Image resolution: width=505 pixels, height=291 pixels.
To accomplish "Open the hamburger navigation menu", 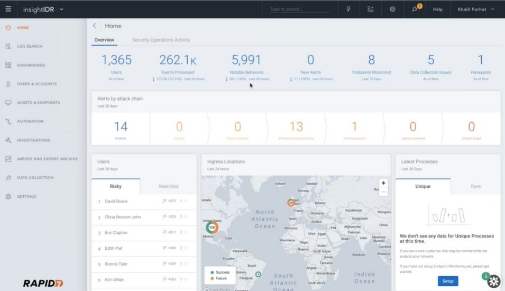I will point(8,9).
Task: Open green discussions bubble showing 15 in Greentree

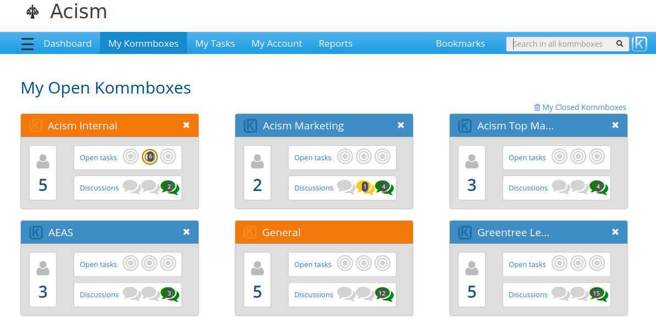Action: (597, 294)
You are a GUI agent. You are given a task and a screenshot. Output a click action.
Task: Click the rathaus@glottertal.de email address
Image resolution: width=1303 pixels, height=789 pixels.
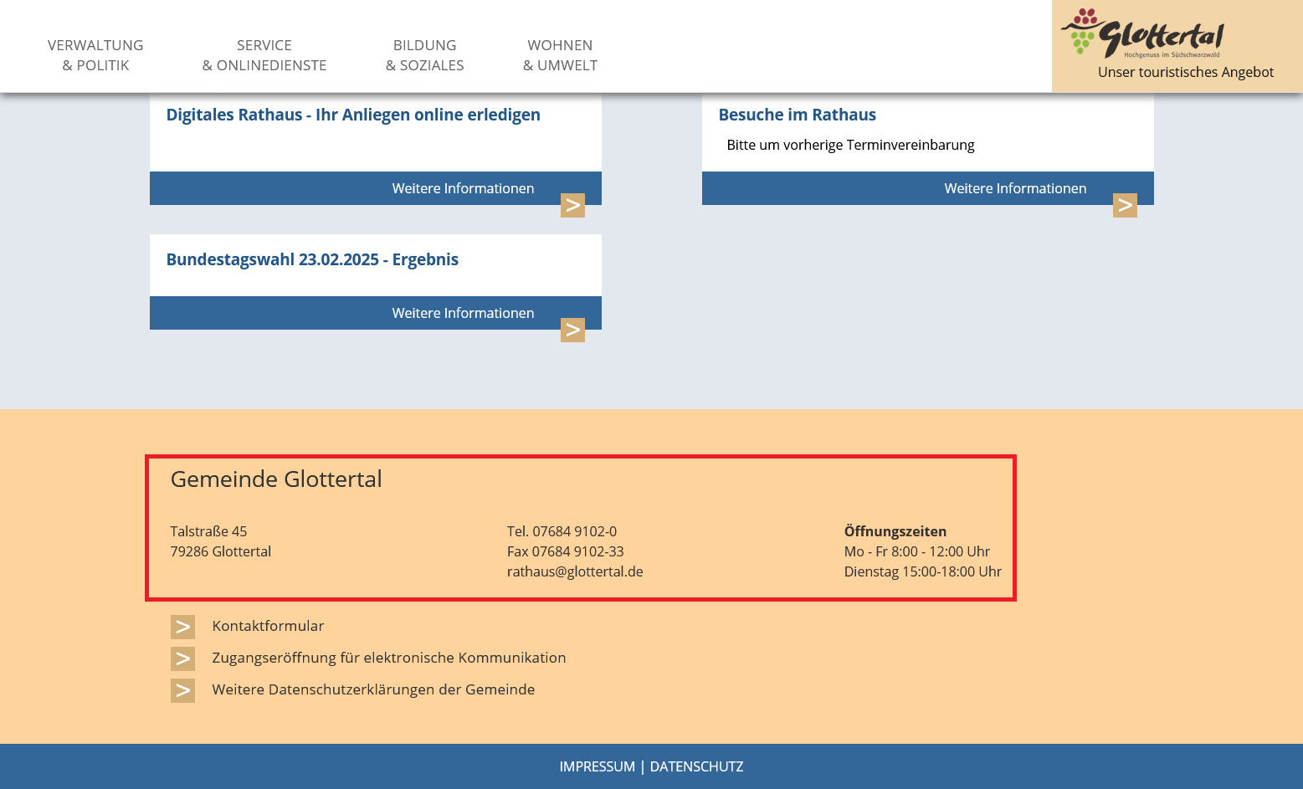[x=575, y=571]
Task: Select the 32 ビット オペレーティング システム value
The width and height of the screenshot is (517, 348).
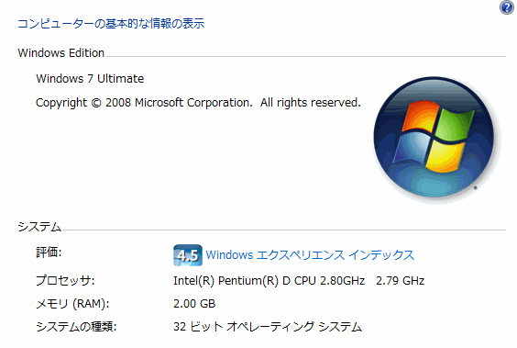Action: 268,327
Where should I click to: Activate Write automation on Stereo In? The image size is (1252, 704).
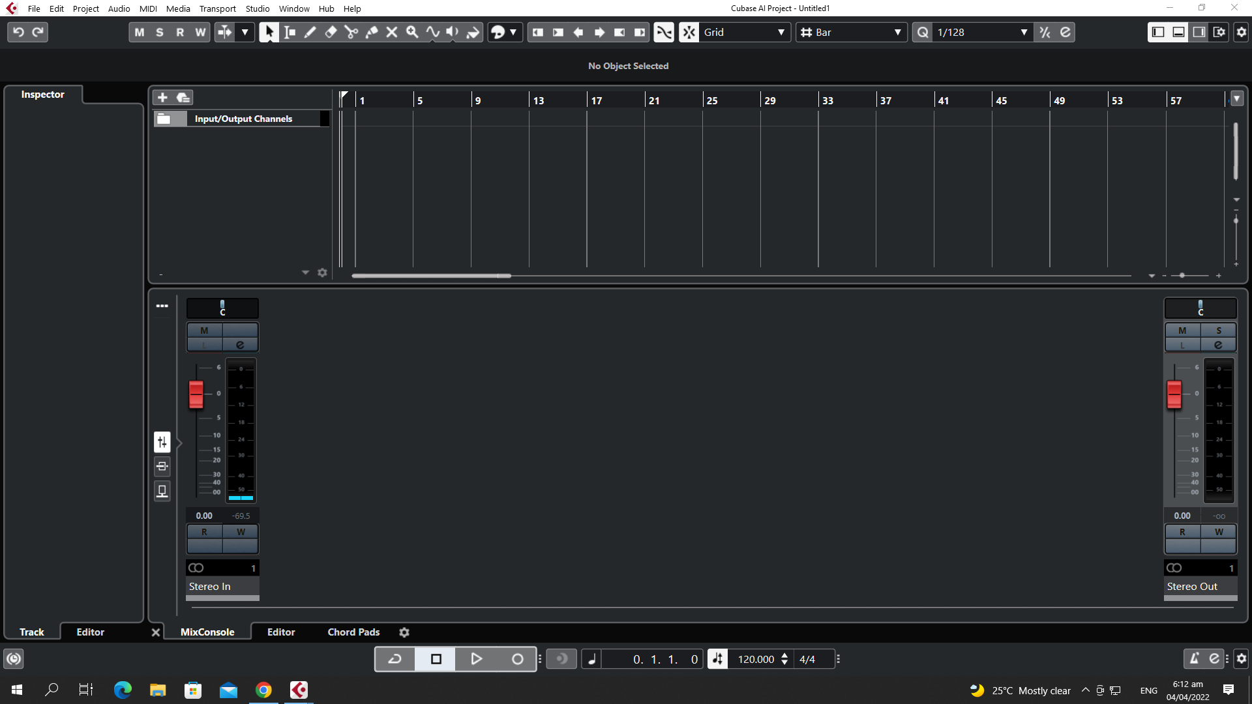pos(241,532)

•••

Gather every line in the records above that contains the string "pixels", and copy each such line unchanged. Case counts.

Image resolution: width=505 pixels, height=291 pixels.
Image resolution: width=1303 pixels, height=789 pixels.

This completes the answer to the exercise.